記録データ:
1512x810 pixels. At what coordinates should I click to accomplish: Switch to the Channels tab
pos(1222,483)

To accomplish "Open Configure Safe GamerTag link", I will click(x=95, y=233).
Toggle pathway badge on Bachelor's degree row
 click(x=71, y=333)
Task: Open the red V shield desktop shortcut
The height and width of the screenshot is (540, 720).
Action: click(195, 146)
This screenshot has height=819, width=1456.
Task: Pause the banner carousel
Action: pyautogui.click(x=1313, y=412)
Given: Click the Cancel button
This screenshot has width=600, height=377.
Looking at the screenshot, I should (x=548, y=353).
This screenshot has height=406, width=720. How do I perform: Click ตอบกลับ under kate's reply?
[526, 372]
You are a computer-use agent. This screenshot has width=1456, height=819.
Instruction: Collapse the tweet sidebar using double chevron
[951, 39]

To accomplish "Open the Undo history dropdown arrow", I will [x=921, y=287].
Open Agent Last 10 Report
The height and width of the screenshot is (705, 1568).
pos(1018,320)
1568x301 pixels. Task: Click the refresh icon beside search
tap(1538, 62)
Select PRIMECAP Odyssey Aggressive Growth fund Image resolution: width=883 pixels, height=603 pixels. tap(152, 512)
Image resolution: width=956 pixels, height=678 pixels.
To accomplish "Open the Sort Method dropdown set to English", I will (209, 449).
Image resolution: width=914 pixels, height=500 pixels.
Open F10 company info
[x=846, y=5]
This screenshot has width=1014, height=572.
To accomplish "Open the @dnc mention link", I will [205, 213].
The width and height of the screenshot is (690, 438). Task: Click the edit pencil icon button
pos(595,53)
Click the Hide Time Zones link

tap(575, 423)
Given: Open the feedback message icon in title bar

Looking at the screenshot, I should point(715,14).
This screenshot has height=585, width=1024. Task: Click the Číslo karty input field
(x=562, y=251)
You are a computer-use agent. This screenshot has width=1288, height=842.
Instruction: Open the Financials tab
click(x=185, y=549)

問題の詳細 » "This screenshot has height=585, width=1024." を含む行から始めて項目の末尾で止め、その範囲を列名「指示」と「回答」の2列のCSVに変換する。1件を1行とし、各値は改行を空白に置き換えて、引用符で囲んだ1つのフィールドに入れる。

最終結果 »
指示,回答
"This screenshot has height=585, width=1024. Task: Click the Číslo karty input field","(x=562, y=251)"
"You are a computer-use agent. This screenshot has width=1288, height=842. Instruction: Open the Financials tab","click(x=185, y=549)"